Two Twin Cities literary performers, May Lee-Yang and Ibrahima Kaba, were recently selected from 100 applicants from Illinois, Iowa, Indiana, Michigan, Minnesota, Missouri, Nebraska, Ohio, and Wisconsin to receive Midwestern Voices and Visions Awards. “In all there were seven Midwestern artists of color chosen for their compelling vision that will define the region and the country in the next decades.” wrote Caitlin Strokosch, executive director of sponsoring organization Alliance of Artist Communities, in an e-mail.
The Joyce Foundation funds Midwestern Voices and Visions Award and the Alliance of Artist Communities coordinates the seven artists’ residencies in the Midwest. Chosen artists fall into visual, literary, and performance disciplines.
The Midwestern Voices and Visions Awards provide the two artists with a one-month residency and $4,000 unrestricted grant. The artist’s residency experience at host programs will be featured in a publication, and then they are invited to participate in a group exhibition in Chicago in the fall of 2011.
“I never thought that I’d be in theater but now it definitely is my future. It is exciting and a privilege to tell my story,” says May Lee-Yang, who has been performing plays for the past four years in the Twin Cities. “I am fortunate. I never work alone. Even though my performances are solo I am surrounded with a community of artists. My works are memoirs, a creative non-fiction, about women’s issues and my Hmong identity.” Her residency will be at the Art Farm in Marquette, Nebraska; in June, she hopes.
Lee-Yang will curate The Madness, 10-minute works-in-progress by emerging playwrights of color, at the Playwrights’ Center on February 23 at 7:30 p.m. It is a monthly free event, and the public is welcome.
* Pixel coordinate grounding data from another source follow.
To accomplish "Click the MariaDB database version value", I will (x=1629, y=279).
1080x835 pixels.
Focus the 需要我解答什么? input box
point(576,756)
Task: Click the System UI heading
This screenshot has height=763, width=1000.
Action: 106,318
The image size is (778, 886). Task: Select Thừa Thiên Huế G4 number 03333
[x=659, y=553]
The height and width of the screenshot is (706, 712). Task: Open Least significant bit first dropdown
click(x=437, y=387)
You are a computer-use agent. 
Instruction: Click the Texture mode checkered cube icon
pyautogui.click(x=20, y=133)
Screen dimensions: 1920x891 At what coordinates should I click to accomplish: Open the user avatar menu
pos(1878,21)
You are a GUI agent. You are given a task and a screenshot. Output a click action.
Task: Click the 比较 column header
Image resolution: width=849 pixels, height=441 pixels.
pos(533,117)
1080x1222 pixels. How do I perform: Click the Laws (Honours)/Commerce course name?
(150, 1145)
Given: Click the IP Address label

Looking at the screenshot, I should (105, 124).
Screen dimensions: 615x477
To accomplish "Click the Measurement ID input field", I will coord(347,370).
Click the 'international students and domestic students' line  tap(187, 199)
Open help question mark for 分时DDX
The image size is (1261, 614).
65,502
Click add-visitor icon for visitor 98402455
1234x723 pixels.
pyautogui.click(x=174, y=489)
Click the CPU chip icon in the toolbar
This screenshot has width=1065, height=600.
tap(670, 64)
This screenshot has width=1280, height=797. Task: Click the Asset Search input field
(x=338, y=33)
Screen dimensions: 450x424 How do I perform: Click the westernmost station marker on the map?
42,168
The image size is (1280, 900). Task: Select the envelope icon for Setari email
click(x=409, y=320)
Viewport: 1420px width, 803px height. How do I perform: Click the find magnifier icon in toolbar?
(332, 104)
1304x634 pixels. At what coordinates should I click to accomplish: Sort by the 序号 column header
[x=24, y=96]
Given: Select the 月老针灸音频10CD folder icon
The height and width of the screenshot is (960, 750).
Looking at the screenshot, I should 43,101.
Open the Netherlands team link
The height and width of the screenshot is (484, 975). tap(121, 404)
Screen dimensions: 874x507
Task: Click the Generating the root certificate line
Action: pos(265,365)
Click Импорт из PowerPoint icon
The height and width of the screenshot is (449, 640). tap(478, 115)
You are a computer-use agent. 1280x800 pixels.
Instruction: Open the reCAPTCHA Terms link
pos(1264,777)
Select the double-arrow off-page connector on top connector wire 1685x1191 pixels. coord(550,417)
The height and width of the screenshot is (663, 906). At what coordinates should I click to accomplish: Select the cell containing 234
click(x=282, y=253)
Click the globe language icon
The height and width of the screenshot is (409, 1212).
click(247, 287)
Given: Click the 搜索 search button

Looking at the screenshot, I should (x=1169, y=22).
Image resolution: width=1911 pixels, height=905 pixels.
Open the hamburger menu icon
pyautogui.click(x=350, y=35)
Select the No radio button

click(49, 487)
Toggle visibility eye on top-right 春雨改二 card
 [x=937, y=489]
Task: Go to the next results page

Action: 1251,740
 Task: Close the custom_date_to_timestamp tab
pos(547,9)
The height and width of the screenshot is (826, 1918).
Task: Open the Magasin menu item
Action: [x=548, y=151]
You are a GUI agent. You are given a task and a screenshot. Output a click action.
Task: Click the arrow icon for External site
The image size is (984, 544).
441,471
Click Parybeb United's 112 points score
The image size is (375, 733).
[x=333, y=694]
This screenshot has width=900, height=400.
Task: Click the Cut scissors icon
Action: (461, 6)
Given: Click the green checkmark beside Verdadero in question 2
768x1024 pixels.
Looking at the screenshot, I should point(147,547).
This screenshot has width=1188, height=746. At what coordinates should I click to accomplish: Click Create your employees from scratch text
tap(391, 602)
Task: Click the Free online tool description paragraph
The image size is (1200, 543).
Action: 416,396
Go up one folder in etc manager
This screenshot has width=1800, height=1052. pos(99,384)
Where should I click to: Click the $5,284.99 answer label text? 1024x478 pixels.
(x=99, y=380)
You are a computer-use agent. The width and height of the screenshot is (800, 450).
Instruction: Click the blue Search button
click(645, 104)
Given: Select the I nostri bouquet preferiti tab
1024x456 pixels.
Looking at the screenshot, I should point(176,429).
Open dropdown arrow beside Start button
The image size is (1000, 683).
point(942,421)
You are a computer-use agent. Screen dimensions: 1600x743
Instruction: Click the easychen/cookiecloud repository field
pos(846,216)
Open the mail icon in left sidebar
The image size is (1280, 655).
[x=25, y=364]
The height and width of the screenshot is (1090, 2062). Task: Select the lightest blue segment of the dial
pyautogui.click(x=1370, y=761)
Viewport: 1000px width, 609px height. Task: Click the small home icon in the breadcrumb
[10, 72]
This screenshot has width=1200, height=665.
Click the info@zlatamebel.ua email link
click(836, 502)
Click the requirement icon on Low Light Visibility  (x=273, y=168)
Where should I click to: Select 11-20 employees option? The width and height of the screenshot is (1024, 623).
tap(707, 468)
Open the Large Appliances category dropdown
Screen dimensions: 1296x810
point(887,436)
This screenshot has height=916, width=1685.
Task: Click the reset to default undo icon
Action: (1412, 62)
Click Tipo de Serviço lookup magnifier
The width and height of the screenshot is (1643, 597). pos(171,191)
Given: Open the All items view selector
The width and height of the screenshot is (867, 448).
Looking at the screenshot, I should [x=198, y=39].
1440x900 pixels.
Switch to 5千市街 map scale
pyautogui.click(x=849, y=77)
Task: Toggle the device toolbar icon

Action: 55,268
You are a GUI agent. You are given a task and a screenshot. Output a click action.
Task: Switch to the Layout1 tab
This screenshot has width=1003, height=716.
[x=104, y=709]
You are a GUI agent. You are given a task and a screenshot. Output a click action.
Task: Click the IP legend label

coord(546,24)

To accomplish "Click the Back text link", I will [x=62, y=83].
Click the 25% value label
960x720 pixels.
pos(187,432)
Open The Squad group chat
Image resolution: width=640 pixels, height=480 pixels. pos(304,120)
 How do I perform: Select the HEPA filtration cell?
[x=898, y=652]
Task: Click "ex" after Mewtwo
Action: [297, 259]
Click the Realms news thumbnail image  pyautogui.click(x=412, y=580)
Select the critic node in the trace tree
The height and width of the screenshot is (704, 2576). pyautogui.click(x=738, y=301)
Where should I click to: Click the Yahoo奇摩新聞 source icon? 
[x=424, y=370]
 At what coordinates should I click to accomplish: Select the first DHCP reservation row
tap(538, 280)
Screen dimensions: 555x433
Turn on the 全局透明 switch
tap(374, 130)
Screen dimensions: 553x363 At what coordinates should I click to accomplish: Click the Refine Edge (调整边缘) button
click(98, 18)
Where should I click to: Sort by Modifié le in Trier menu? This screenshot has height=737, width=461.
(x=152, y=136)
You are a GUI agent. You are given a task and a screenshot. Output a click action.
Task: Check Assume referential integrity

In May she will perform in Anchorage, Alaska at Out North Theatre, presenting her piece Confessions of a Lazy Hmong Woman.
Ibrahima Kaba, an immigrant from Guinea, West Africa, has been writing for ten years and performs spoken word; he is popularly known as IBé. His residency will be at the Anderson Center in Red Wing starting in July. “My thesis for my residency is Africans in America,” he says. “I want to bring the story or question of Africans, a people, living in a particular place, America.” Kaba’s topics include immigrants, being away from home, no home, and home as peace.
“I didn’t like traditional poetry at the beginning,” says Kaba. His poems, he explains, “are short stories about myself. I want a dialogue with my audiences. How does what I write affect you? We all need to talk with one another. I especially like venues like the University of Minnesota or banquets. After my residency I’d like to tour colleges with my poetry.”
Two of Kaba’s upcoming performances are at the Black Dog Café on March 5, and at Inver Hills College on March 25. For a sampling of his poetry, see atlanticrock.com.